Éditions Crépin-Leblond, 2015

  Je suis allé, au lendemain de la guerre, visiter les ruines du château de Saint-Cloud, et, en même temps que les traces d'un obus dont je raconterai l'histoire, j'ai relevé sur les piédestaux et sur les balustres de la terrasse des éraflures que nous avions faites, six mois plus tôt, la dernière fois que nous étions " allés au bois ".
  En revenant, sans nous hâter, de notre expédition, le brigadier me dit :
  — Nous allons passer par Boulogne. Je connais là un treillageur [personne qui fabrique ou vend des treillages ou des treillis ; Larousse] pour qui j'ai une réquisition. Comme je ne veux pas de pillage, ni de rien qui y ressemble, vous aurez soin, avec L..., de veiller sur la maison d'habitation, qui doit être abandonnée, pendant que je ferai charger sur la voiture les bois de palissade et les lattes en rouleaux.
  Le camarade qui m'adjoignait pour cette mission de confiance était un grand garçon d'aimable apparence, qui venait de tirailler avec beaucoup de sang-froid et d'adresse.
  Quand nous fûmes arrivés au village, évacué en grande partie, nous trouvâmes aisément la demeure du treillageur, et après que la réquisition eût été déposée à la mairie, on procéda au chargement.

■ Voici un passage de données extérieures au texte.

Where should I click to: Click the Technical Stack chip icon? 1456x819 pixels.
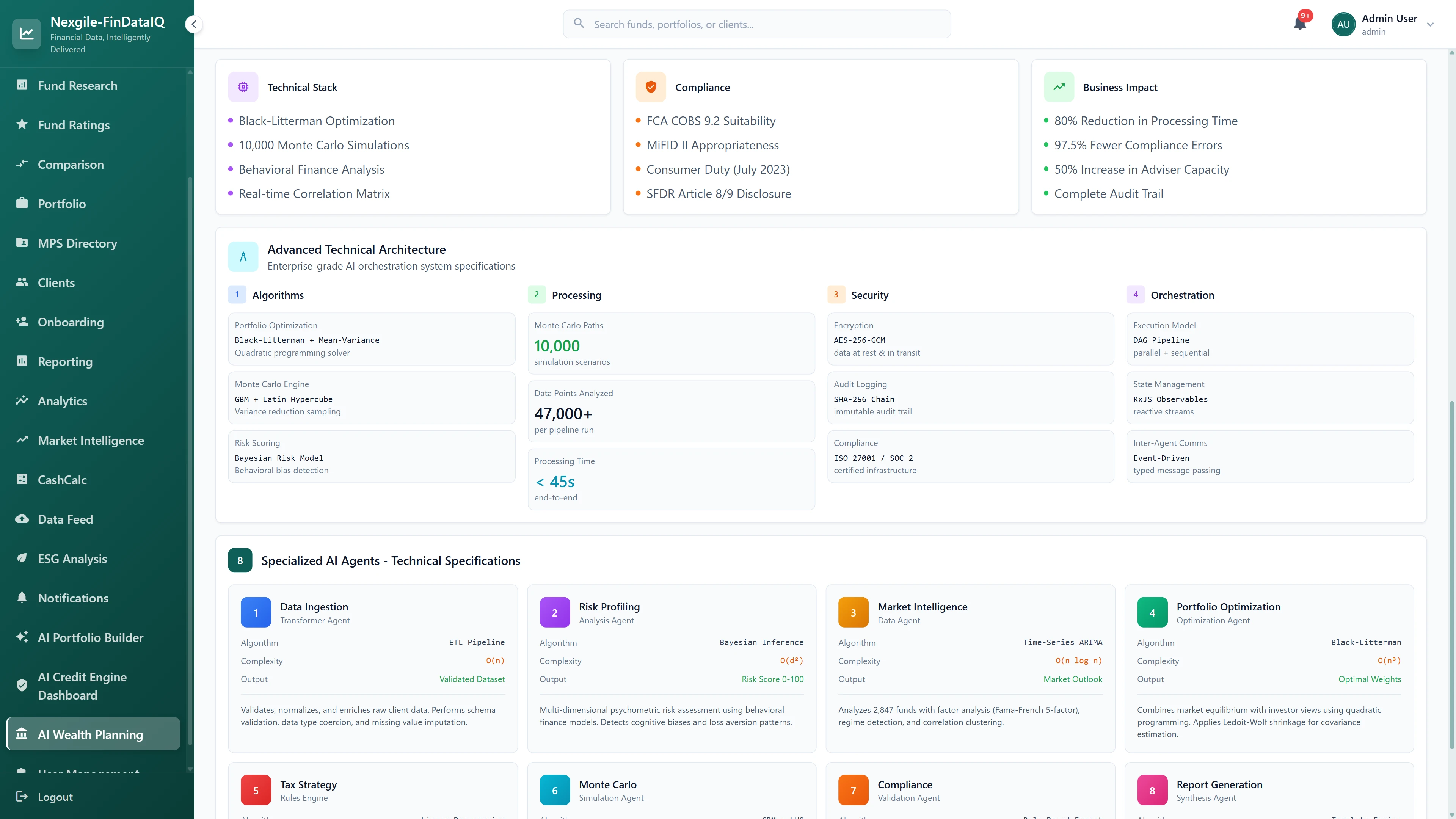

  Mais la maison n'était pas tout à fait vide : il s'y trouvait deux voleurs, que notre arrivée impromptue dérangeait fort, au moment où ils empaquetaient pour l'emporter une admirable collection de planches de cuivre gravées, représentant une centaine de tableaux du Louvre.

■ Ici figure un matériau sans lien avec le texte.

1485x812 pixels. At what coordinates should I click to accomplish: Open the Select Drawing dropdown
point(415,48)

  Les malandrins, saisis par nous, furent livrés à la gendarmerie ; les cuivres, corps du délit, remis également à Pandore [nom d'un personnage d'une chanson de G.Nadaud, 1820-1893 ; écrite en 1852, elle fut aussitôt interdite (*) : son caractère irrévérencieux envers la maréchaussée lui valu cette interdiction durant tout le second empire, mais aussi la popularité pendant plus d'un siècle. Les gendarmes furent ainsi appelés des pandores en langage populaire. Le choix du nom Pandore pour désigner un gendarme viendrait du hollandais :à l'époque, " pandoer " désignait... un gendarme ; pour les paroles, c'est ICI] et nous revînmes enfin au Point-du-Jour, après avoir ainsi, dans la même journée, servi de notre mieux l' Ordre et la Patrie.

II



La batterie est prête. — On choisit des pointeurs. — Les flammes errantes de Meudon. — Un obus dans le trou de la serrure. — Exagérations obsidionales. — Les trous à loup de l'avenue de Versailles.
  Avant la fin du mois de septembre, la batterie était prête. Le colonel Hellot [à la déclaration de guerre contre la Prusse, le chef d’escadron Hellot est nommé lieutenant-colonel et commande le 1° régiment d'artillerie de la garde mobile de la Seine ; il est responsable des bastions 62 à 67 : porte d' Auteuil, de Saint Cloud et du Point-du-Jour], qui vint alors la visiter, en fit compliment au capitaine Lahr. Celui-ci, avec une modestie de bon goût, reporta sur son lieutenant en premier, M. de Pistoye, tout le mérite des travaux accomplis.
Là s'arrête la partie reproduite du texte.